Brian Doherty, by Luke Ford
Posted on January 29th, 2007 by Jackie Danicki
My mate Luke Ford FINALLY has permalinks, so I can link directly to this interview he did with Brian Doherty (including streaming mp3s of their chat, if you’re into that kind of thing). I have always resisted wearing the label of libertarian, for various reasons I’m too tired to get into, but I’ve always been interested in various strains of libertarianism and the (sometimes wildly) differing views held by those who call themselves libertarians. I love it when Luke asks Brian to name some “famous libertarian apostates” and Brian replies:
There’s no market for a book by a libertarian turncoat. If you change your mind about libertarianism, nobody cares.
Filed under: Life

Why does he think that is? It’s can’t merely be that there are few libertarians, because the fact that many neocons were once Marxists is very often seen as noteworthy and interesting.

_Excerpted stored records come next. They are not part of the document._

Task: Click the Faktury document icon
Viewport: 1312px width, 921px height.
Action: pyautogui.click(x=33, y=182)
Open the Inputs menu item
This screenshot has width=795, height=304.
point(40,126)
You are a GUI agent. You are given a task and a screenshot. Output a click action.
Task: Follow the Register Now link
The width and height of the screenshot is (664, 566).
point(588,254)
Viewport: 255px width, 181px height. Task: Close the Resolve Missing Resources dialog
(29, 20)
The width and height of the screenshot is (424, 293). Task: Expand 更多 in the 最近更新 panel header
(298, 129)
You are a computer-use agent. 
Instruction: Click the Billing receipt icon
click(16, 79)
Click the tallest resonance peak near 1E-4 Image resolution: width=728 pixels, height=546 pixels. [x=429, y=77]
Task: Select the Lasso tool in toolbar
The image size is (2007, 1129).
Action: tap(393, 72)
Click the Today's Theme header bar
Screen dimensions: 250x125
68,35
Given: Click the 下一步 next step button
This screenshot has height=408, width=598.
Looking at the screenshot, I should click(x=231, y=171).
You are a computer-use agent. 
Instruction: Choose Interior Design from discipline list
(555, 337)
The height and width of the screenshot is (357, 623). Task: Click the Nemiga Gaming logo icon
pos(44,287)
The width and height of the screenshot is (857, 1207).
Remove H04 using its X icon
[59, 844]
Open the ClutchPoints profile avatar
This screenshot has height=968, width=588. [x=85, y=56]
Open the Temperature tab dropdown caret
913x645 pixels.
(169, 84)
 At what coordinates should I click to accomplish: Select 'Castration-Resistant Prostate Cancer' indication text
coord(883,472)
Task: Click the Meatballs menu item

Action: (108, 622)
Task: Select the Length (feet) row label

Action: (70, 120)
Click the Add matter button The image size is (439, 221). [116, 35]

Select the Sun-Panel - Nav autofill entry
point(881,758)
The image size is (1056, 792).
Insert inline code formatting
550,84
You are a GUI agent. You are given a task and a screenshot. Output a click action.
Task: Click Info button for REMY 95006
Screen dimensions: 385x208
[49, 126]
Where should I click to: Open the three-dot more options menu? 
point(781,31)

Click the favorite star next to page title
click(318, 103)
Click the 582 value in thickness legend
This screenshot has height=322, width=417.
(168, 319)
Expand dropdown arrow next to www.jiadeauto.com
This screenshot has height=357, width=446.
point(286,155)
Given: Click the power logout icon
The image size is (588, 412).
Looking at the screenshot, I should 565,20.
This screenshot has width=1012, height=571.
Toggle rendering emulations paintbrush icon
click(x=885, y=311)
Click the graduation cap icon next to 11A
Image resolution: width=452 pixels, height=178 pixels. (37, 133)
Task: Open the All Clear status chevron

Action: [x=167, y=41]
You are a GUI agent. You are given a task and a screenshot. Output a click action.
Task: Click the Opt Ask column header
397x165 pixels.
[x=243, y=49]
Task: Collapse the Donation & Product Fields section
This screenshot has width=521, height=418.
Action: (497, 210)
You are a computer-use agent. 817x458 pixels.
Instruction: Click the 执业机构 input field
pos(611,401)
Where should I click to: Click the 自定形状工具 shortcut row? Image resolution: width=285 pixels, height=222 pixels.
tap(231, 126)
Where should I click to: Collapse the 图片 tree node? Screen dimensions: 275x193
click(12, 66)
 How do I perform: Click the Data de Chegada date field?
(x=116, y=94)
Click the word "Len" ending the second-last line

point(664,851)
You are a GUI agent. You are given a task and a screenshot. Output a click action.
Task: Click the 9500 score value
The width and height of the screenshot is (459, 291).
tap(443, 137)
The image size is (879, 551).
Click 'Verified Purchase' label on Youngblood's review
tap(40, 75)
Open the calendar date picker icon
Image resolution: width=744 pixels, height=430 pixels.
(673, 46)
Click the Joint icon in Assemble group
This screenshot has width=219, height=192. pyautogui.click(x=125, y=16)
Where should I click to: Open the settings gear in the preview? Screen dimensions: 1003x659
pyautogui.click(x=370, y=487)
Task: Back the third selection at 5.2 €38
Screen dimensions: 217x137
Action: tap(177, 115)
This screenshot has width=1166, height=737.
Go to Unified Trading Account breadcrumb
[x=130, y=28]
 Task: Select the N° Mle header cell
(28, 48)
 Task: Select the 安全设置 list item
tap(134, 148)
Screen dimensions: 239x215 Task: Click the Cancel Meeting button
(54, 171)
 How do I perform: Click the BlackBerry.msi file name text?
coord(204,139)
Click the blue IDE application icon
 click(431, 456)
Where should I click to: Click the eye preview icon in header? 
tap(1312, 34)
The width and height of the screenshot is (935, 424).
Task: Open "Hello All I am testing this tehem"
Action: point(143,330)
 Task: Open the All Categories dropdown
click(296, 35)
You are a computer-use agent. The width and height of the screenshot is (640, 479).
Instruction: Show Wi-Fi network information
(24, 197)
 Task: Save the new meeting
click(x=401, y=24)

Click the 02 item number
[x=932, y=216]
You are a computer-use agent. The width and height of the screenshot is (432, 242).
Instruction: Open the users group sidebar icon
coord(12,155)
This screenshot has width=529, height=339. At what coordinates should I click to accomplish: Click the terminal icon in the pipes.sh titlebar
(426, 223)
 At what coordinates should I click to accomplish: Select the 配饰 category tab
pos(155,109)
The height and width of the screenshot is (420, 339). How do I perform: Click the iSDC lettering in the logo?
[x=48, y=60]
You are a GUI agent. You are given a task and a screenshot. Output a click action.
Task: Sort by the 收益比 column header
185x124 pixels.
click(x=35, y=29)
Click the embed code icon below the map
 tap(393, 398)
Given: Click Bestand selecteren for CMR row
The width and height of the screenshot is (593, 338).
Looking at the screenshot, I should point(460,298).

Gosh, don’t ask me. I’m just a somewhat interested observer. I will talk to Antoine about it, since this is one of his areas of knowledge, and ask him to post a comment here (he usually comments to my face, which is really no use to anyone but me).
I mean, thinking about it, I’d love to know how many libertarian turncoats there actually are. You’d have to be pretty sick and twisted to wake up one day and decide that freedom is bad and the state is a force for good.
I called myself a libertarian for a while (?) before deciding it was a decidedly different thing from being a freedom-loving person (if that’s the sort of thing you meant).
Sorry, I didn’t read the post properly. I didn’t realise you were just linking to an interview transcript.
Antoine says: “I think it’s very common for individual libertarians to decide that they don’t want to engage in collective action, but their values don’t change.” They give up on the movement but still have the same values.
So, basically, I was right. Yay!
Antoine adds that there are two issues which cause some people to shift their values away from libertarianism: the environment and the “War on Terror” (TM). Jackie says that those people are lame.
Alice: You hit the nail on the head. To mangle the John Lennon quote, I don’t believe in isms, I just believe in individual freedom as the most sacred of values.
I used to call myself a libertarian, until I realized it didn’t mean an old lady who stacks books in alphabetical order.
Hmmm. Sometimes Glenn Reynolds is viewed as an ex-libertarian and even Reason’s Hit & Run has included him when asking a spectrum of libertarians their feelings about the Iraq War about a year ago. Perhaps because he never presents himself as an ex-libertarian that it’s not presented as a prominent feature for the instapundit.